What the task requires:
Repeat the items starting at the line containing "Task: Open the 보유기간 retention policy link" and ending at the line containing "Viewport: 1952px width, 1302px height.", substituting "storage period" for "retention policy" and leaving everything else unchanged.

Given information:
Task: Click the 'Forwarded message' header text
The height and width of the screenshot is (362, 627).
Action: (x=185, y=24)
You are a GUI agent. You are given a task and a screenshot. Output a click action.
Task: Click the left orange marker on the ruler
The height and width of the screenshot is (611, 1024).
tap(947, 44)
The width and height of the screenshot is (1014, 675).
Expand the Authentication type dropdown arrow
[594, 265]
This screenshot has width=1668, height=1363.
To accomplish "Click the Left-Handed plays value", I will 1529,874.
--
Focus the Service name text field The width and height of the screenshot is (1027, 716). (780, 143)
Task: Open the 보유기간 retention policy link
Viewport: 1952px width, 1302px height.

Written response:
Task: Open the 보유기간 storage period link
Viewport: 1952px width, 1302px height.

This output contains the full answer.